Una nave con 4000 persone a bordo, organizzata con le migliori attrezzature di sicurezza disponibili, con giubbotti di salvataggio abbondanti per tutti, s'incaglia a pochi metri dalla costa con il mare calmo e il comandante riesce ad avere morti a bordo: è il tragico epilogo di una gestione fallimentare dell'emergenza.
La stampa è ipnotizzata dall'evento, quel gigante piegato fa notizia, fa vendere, il leviatano inaffondabile è affondato, il comandante si presta al generale stupore di scoprire che è un uomo impappinato invece che lo "chef aprés dieu" che ci avevano venduto.
E il "meglio" che si riesce a trovare in rete è una canzone che lo prende in giro, sulle note di Onda su onda. Ci si sente avviliti pensando ai 4000 profughi nordafricani descritti nell'articolo di radio Babboleo, alle centinaia di migliaia che affrontano un viaggio nel quale l'arrivo dalla parte opposta non è una possibilità garantita, anzi la probabilità di morire annegato o di disidratazione in mezzo a tutta quell'acqua salata è valutata e affrontata insieme al fatto di stare in centinaia in un battello da decine senza saper nuotare.
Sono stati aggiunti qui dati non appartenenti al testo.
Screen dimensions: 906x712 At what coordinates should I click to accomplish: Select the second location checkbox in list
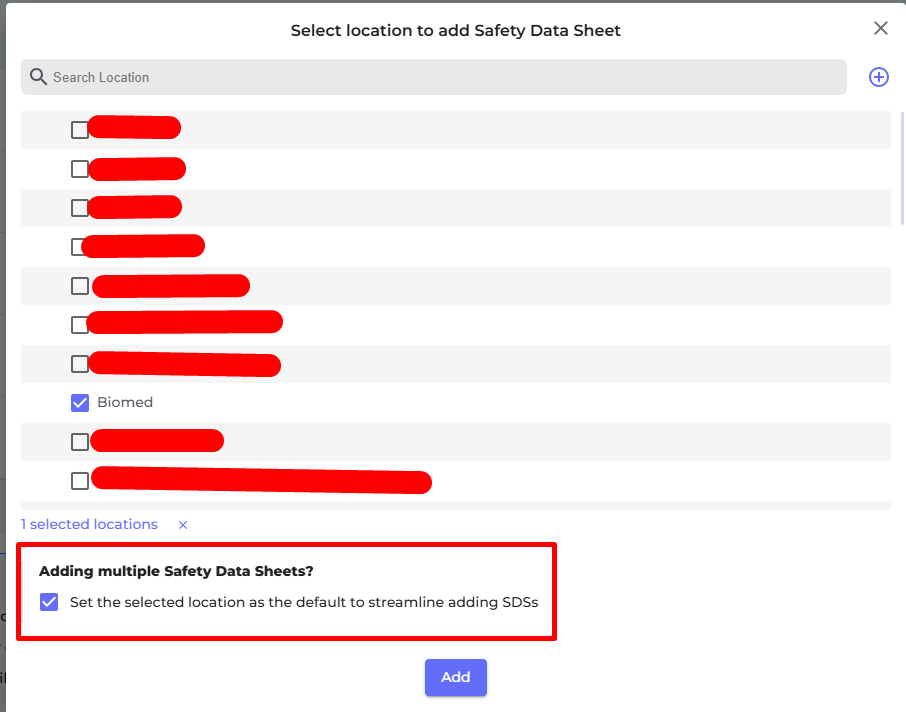[x=80, y=169]
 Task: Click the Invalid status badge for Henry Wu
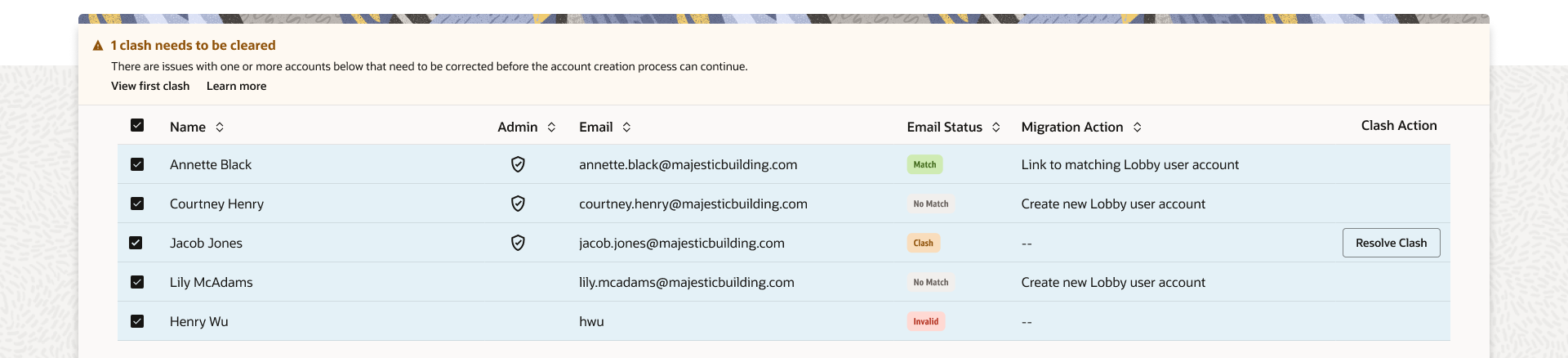pos(926,321)
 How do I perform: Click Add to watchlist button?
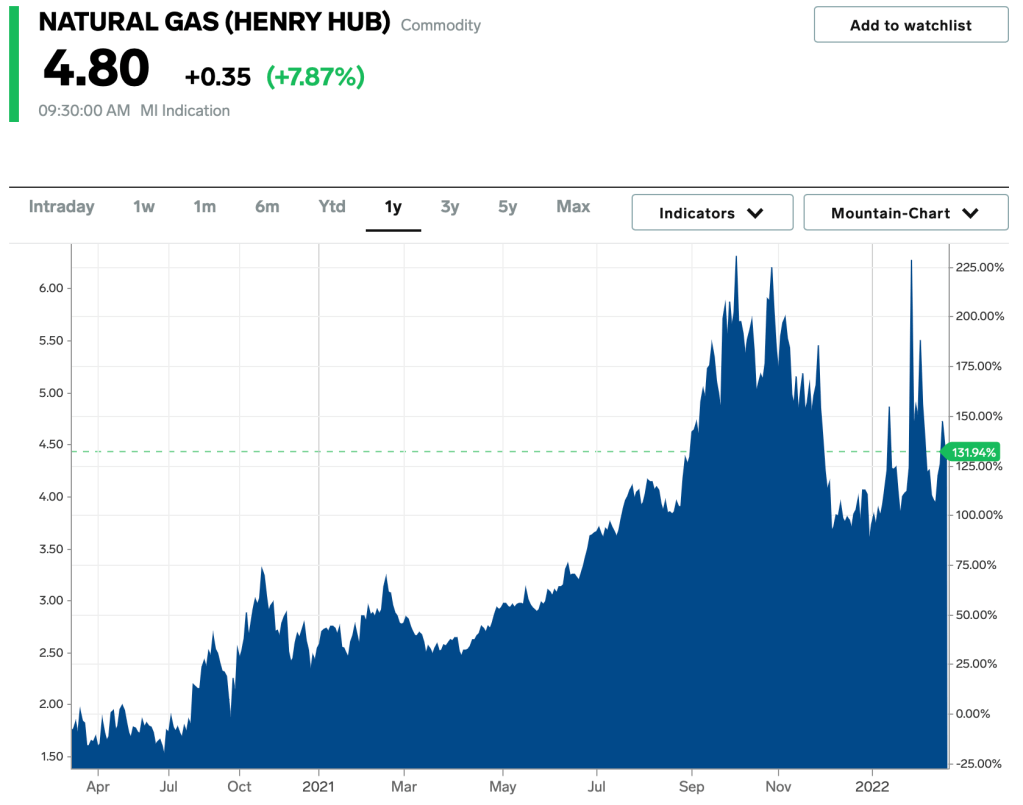910,25

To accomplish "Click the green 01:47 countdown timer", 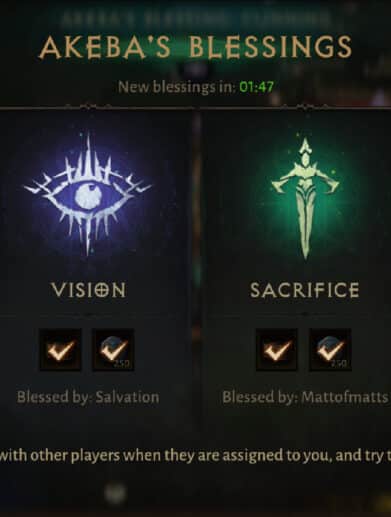I will (257, 87).
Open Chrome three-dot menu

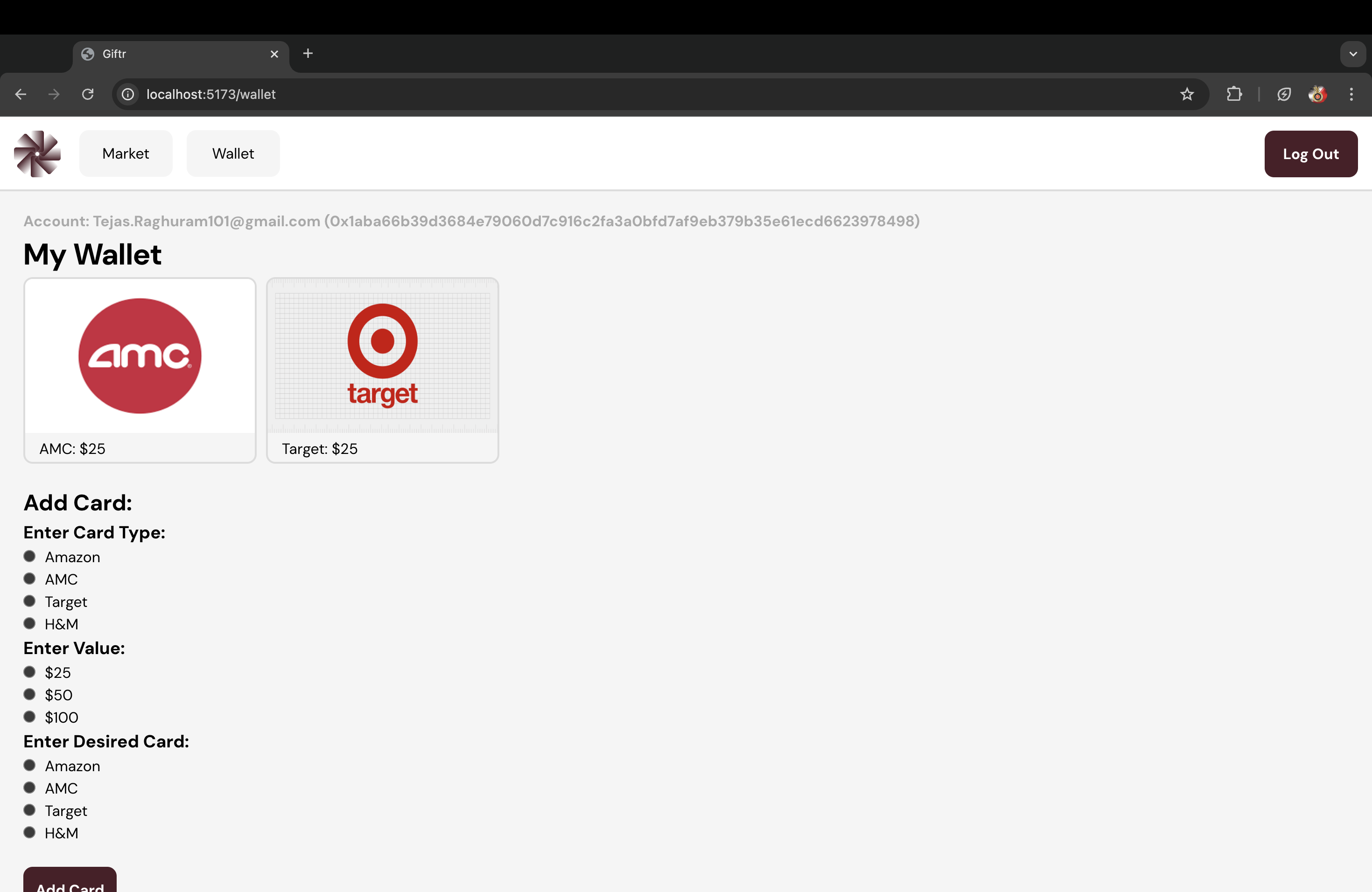click(x=1351, y=94)
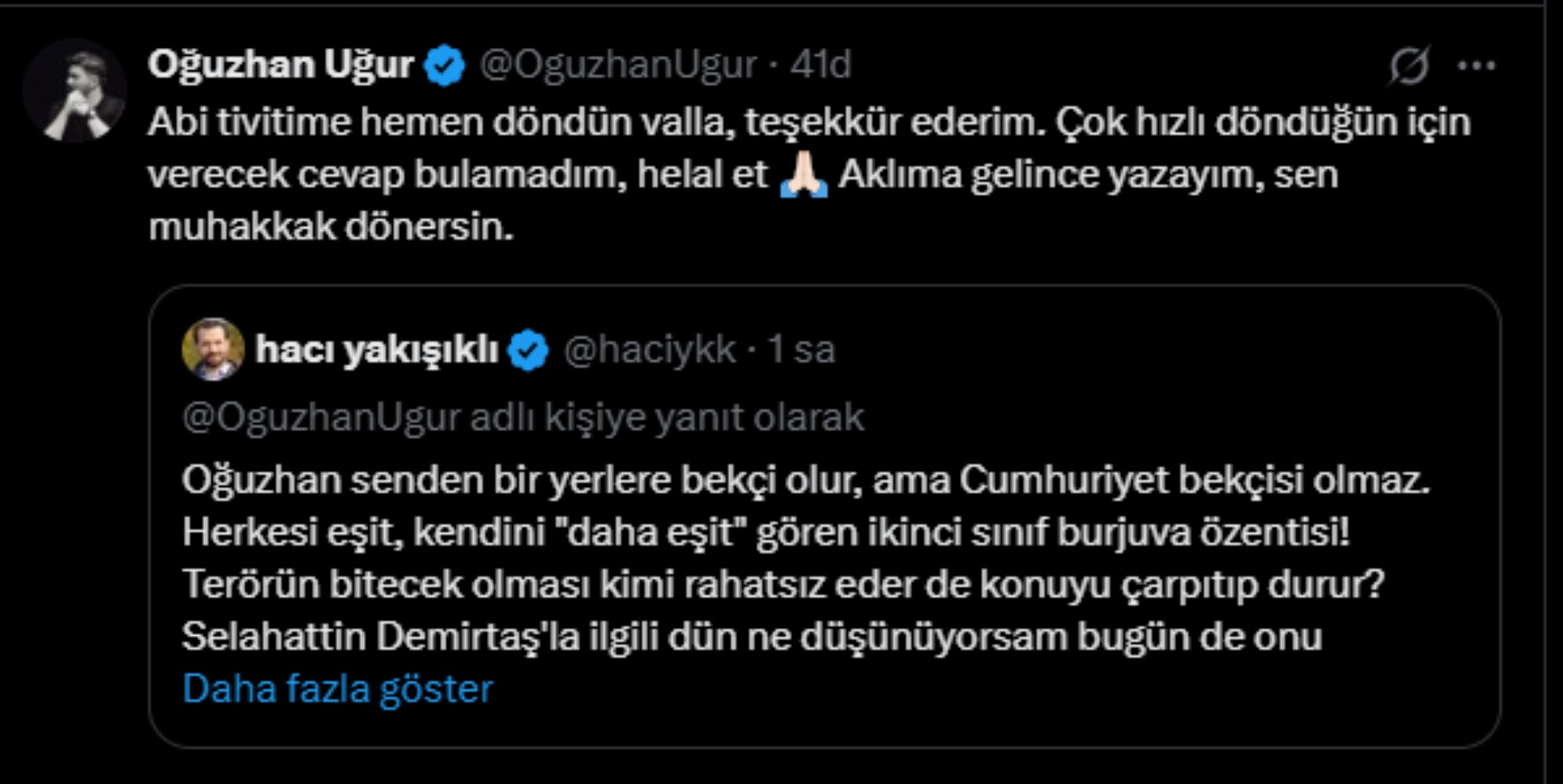Click the verified badge beside hacı yakışıklı
This screenshot has width=1563, height=784.
[529, 350]
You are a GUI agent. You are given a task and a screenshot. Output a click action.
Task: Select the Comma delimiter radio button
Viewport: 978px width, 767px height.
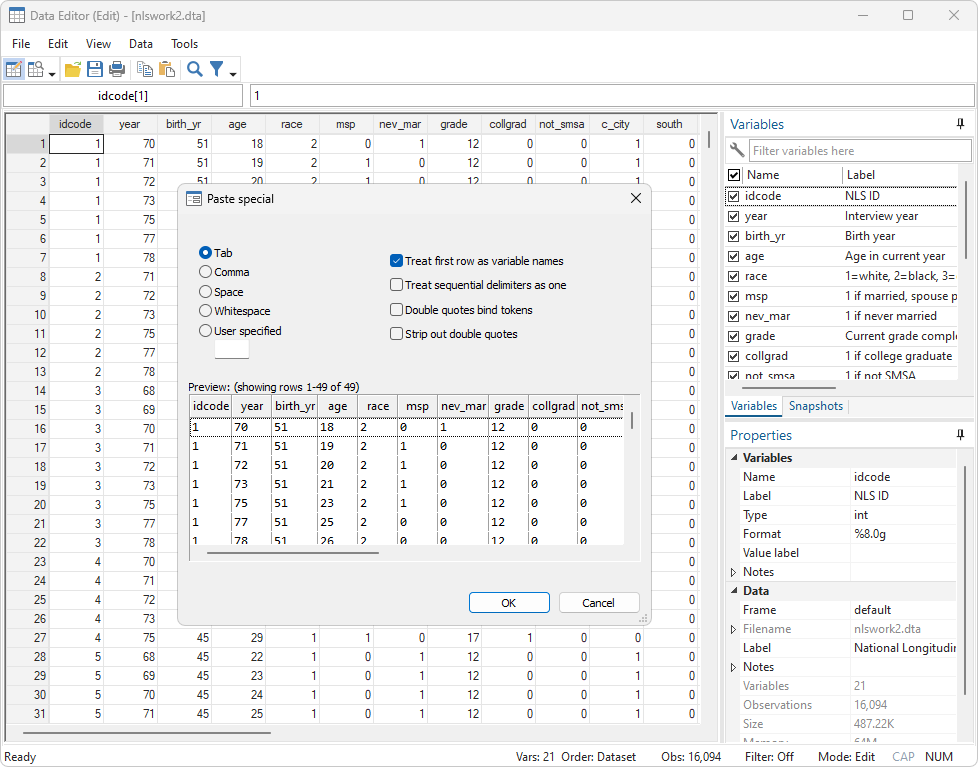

Allora, caro Elio delle Storie tese, sarebbe forse più utile una canzone che racconti di questi fatti e non della fragilità colpevole di un uomo che lavorava al di fuori del buon senso secondo dei criteri ritenuti però accettabili da tutti quelli che sapevano della pratica dell'inchino. Anzi, un vero inchino alle vittime dei naufragi ci sentiamo di dedicarlo noi di Oli per tutte le latitudini e longitudini della terra, per quelli delle guerre e della cecità umana così ben ignorati dalla stampa (ancora finanziata dallo stato) italiana.